→ **Work instructions**
Format the rows below as a numbered list, one line per item, skipping any blank lines and leaving out the pictures.

→ **The data**
****************************************

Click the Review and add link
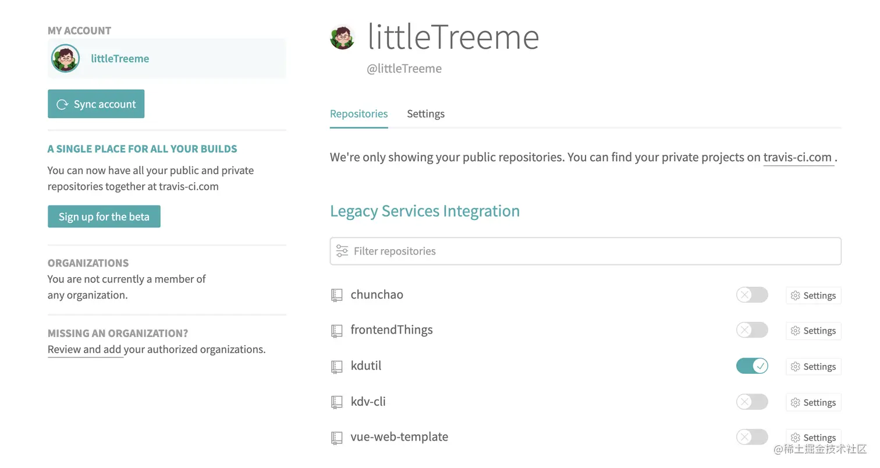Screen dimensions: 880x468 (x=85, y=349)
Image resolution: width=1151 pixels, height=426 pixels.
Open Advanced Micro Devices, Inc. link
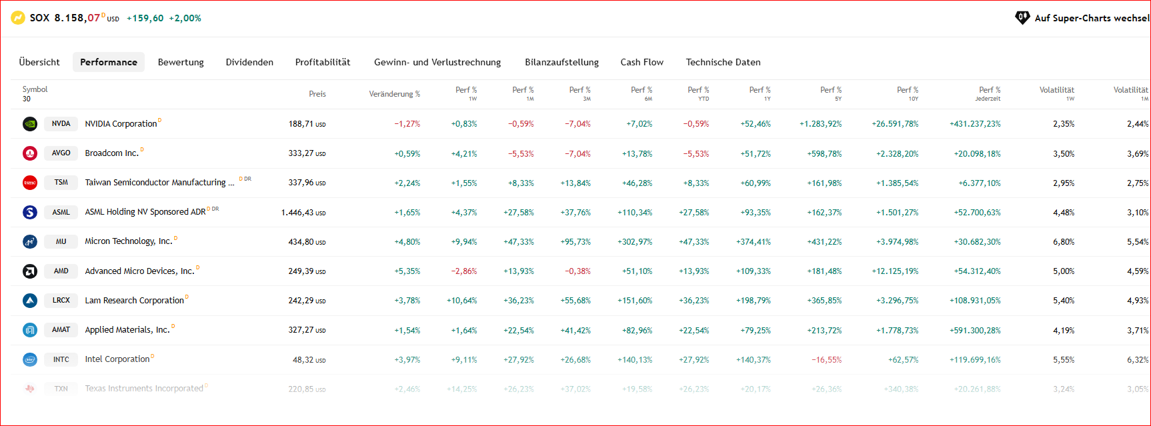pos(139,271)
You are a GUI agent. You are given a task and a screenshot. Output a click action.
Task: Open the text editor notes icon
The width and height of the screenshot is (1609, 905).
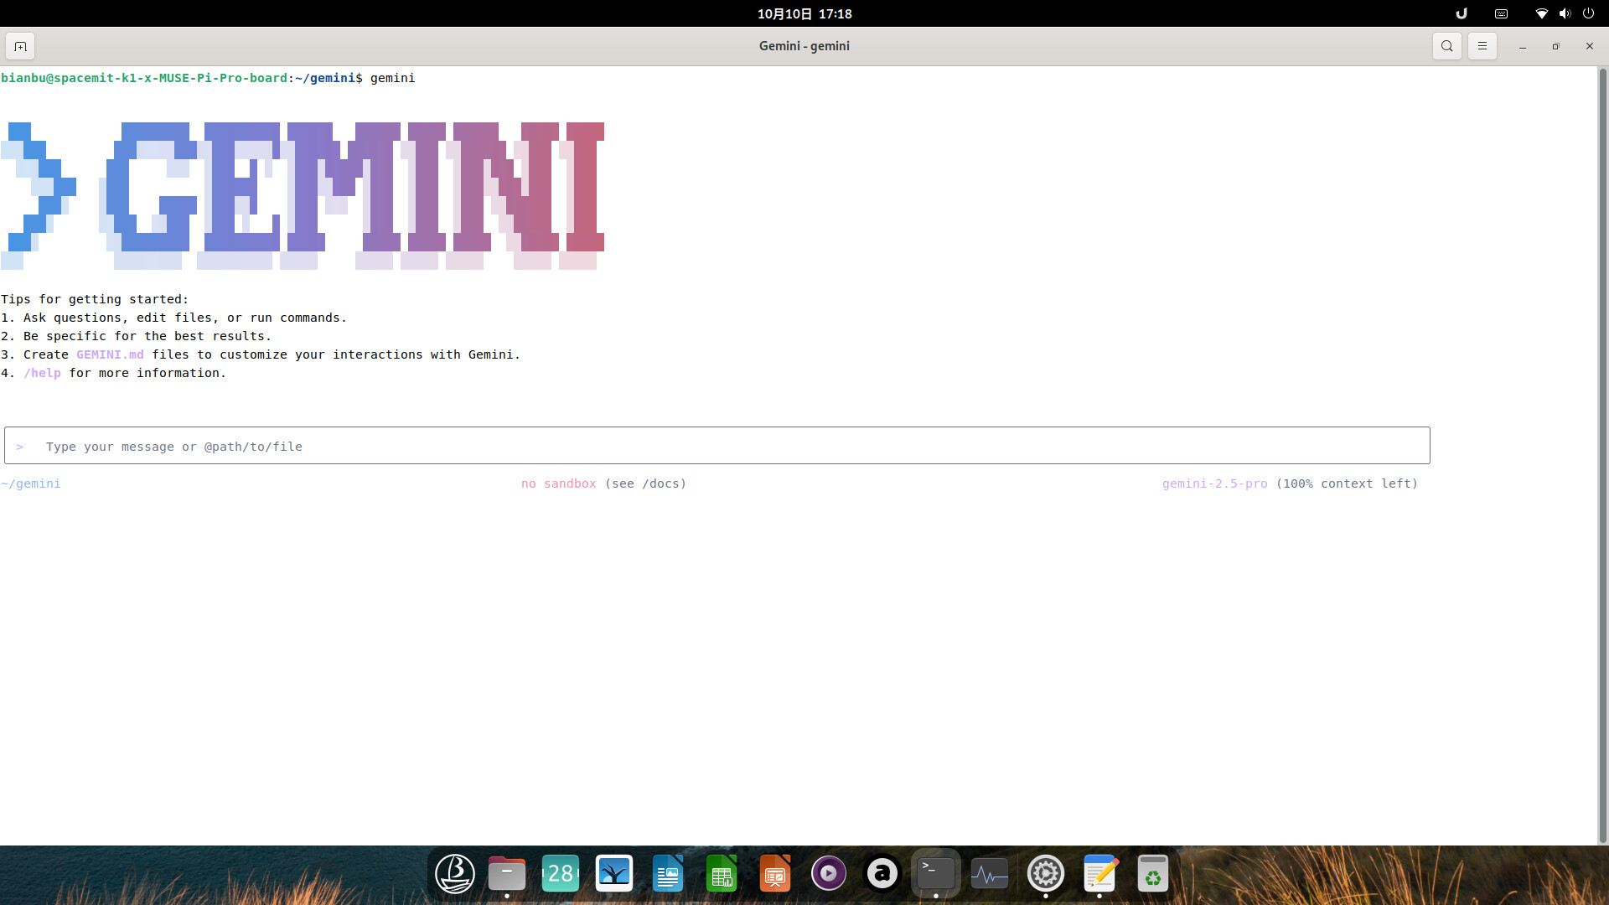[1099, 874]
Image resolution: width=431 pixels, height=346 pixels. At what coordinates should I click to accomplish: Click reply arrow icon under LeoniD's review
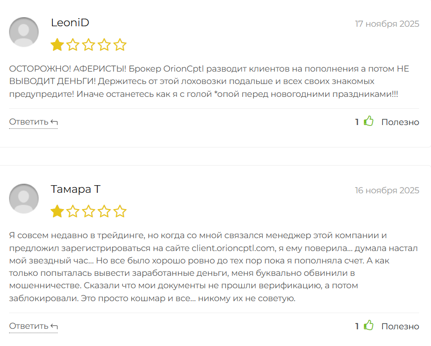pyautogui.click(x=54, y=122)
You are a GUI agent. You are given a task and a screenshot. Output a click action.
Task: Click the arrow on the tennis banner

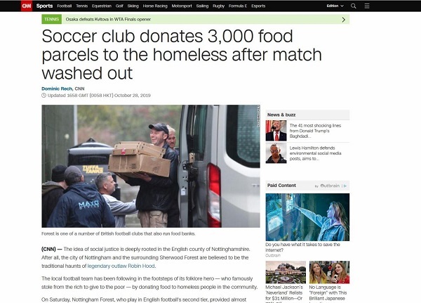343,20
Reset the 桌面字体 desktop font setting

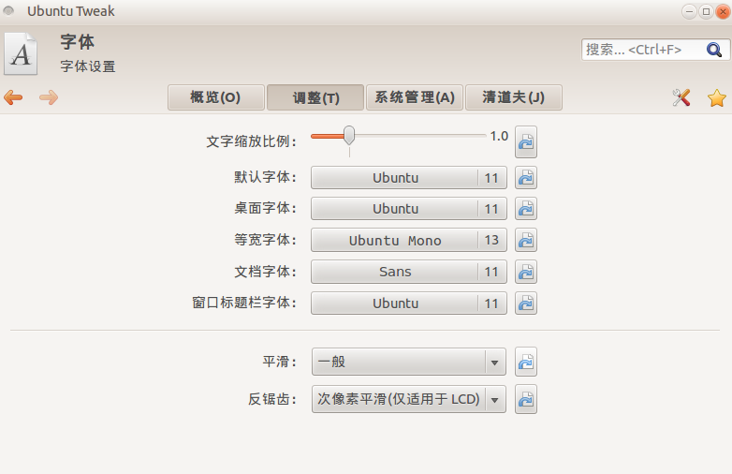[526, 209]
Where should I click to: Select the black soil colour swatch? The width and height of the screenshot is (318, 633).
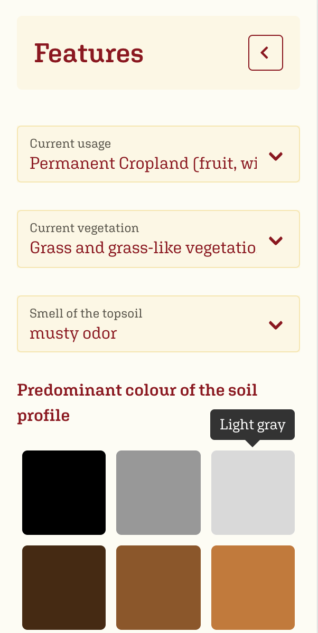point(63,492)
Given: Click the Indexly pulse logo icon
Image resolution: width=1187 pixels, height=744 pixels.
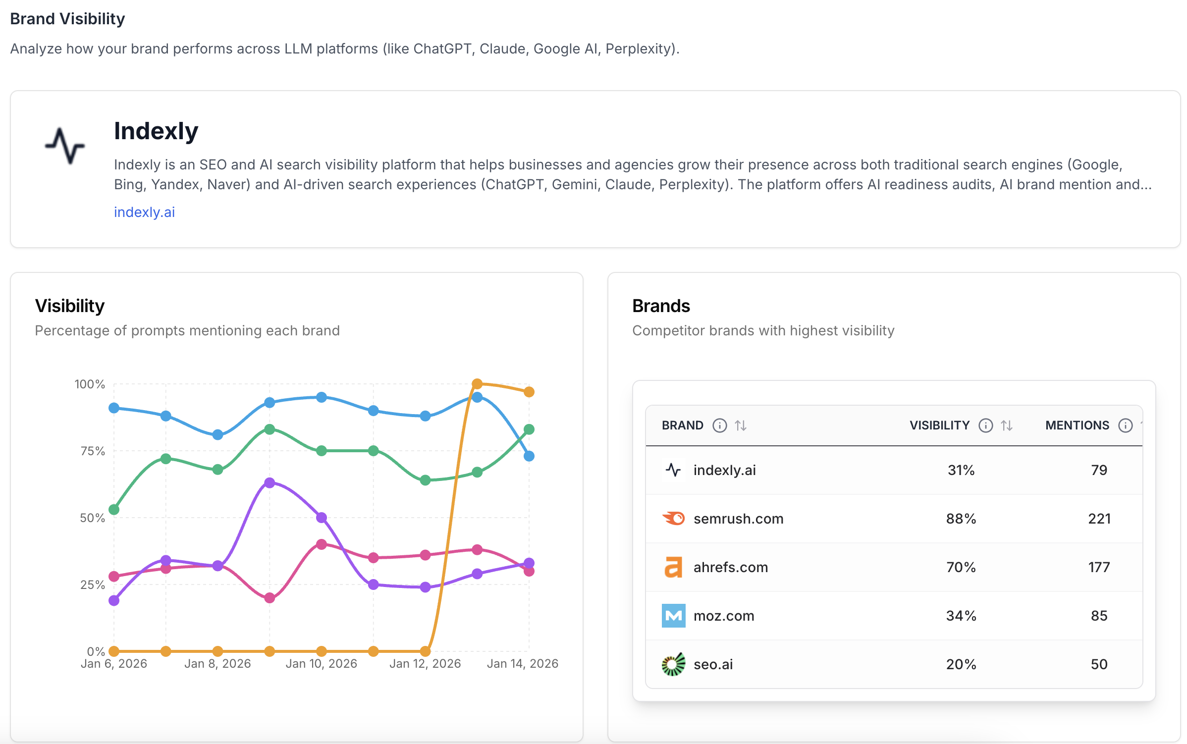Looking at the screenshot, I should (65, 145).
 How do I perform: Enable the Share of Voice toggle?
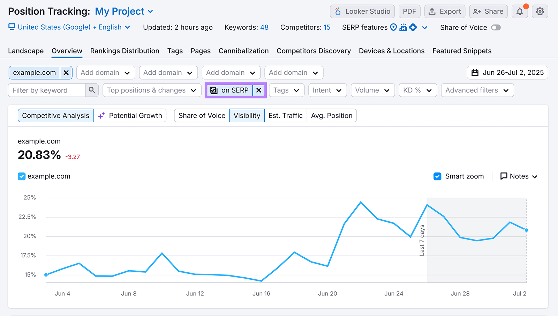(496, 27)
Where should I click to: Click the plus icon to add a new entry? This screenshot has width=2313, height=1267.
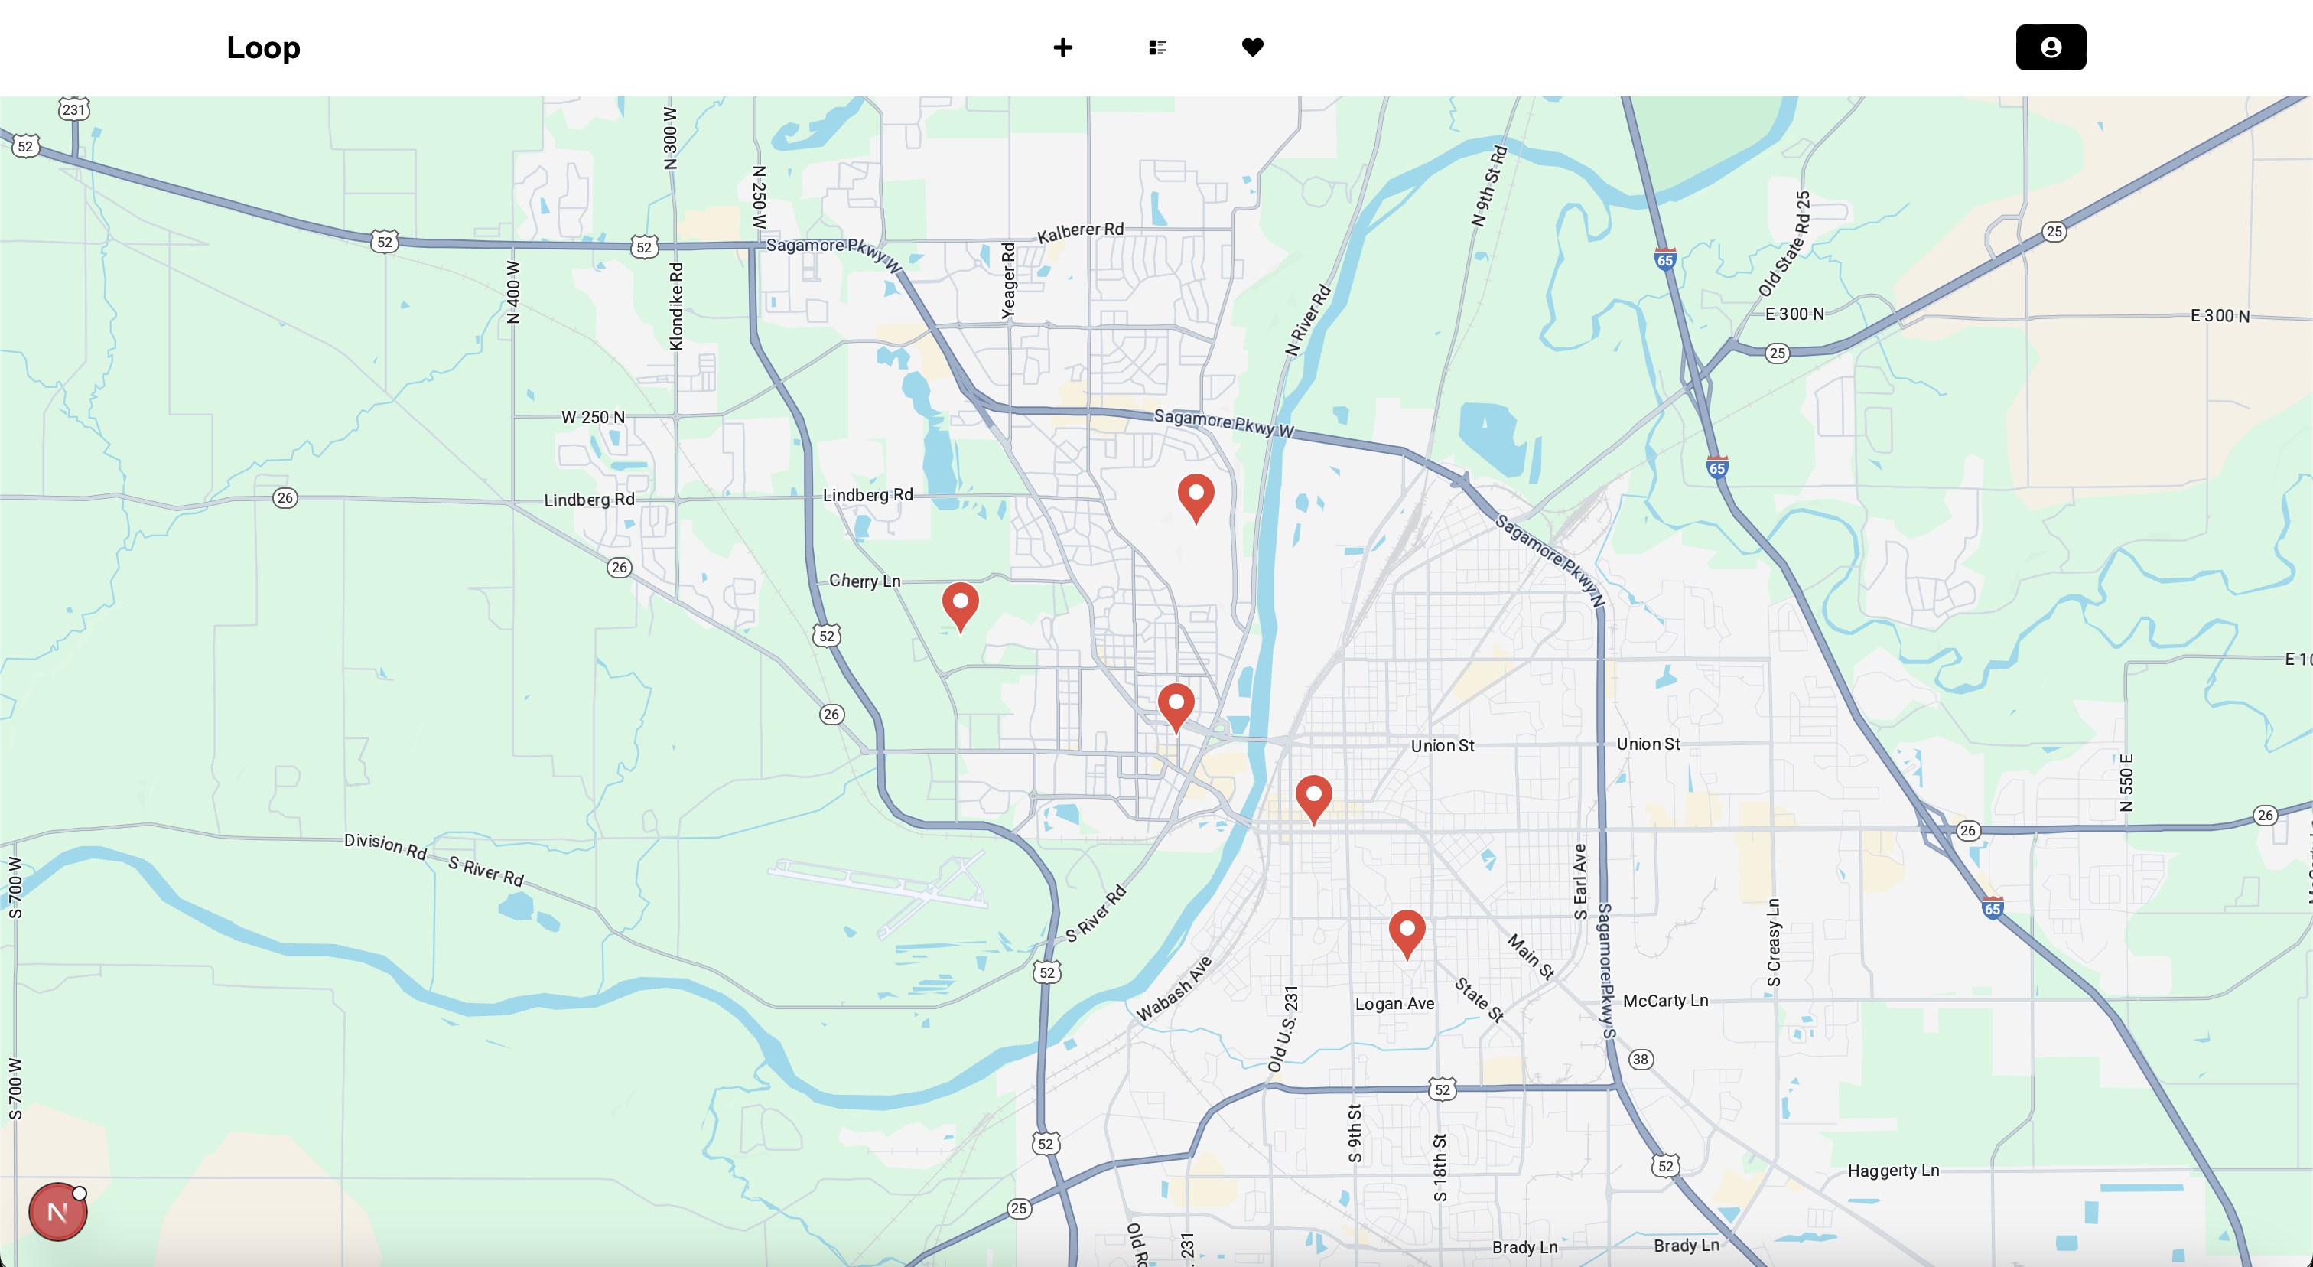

****************************************

→ **Exercise result**
1. Click the Review and add link
2. Screen dimensions: 880x468 (x=85, y=349)
3. Image resolution: width=1151 pixels, height=426 pixels.
4. Open Advanced Micro Devices, Inc. link
5. pos(139,271)
6. You are a GUI agent. You are given a task and a screenshot. Output a click action.
7. Task: Open the text editor notes icon
8. The width and height of the screenshot is (1609, 905).
9. [1099, 874]
10. Image resolution: width=431 pixels, height=346 pixels. At what coordinates should I click to accomplish: Click reply arrow icon under LeoniD's review
11. pyautogui.click(x=54, y=122)
12. You are a GUI agent. You are given a task and a screenshot. Output a click action.
13. Task: Click the arrow on the tennis banner
14. 343,20
15. Reset the 桌面字体 desktop font setting
16. [526, 209]
17. Where should I click to: Select the black soil colour swatch? The width and height of the screenshot is (318, 633).
18. point(63,492)
19. Given: Click the Indexly pulse logo icon
20. Image resolution: width=1187 pixels, height=744 pixels.
21. Looking at the screenshot, I should (65, 145).
22.  How do I perform: Enable the Share of Voice toggle?
23. (496, 27)
24. Where should I click to: Click the plus icon to add a new entry? This screenshot has width=2313, height=1267.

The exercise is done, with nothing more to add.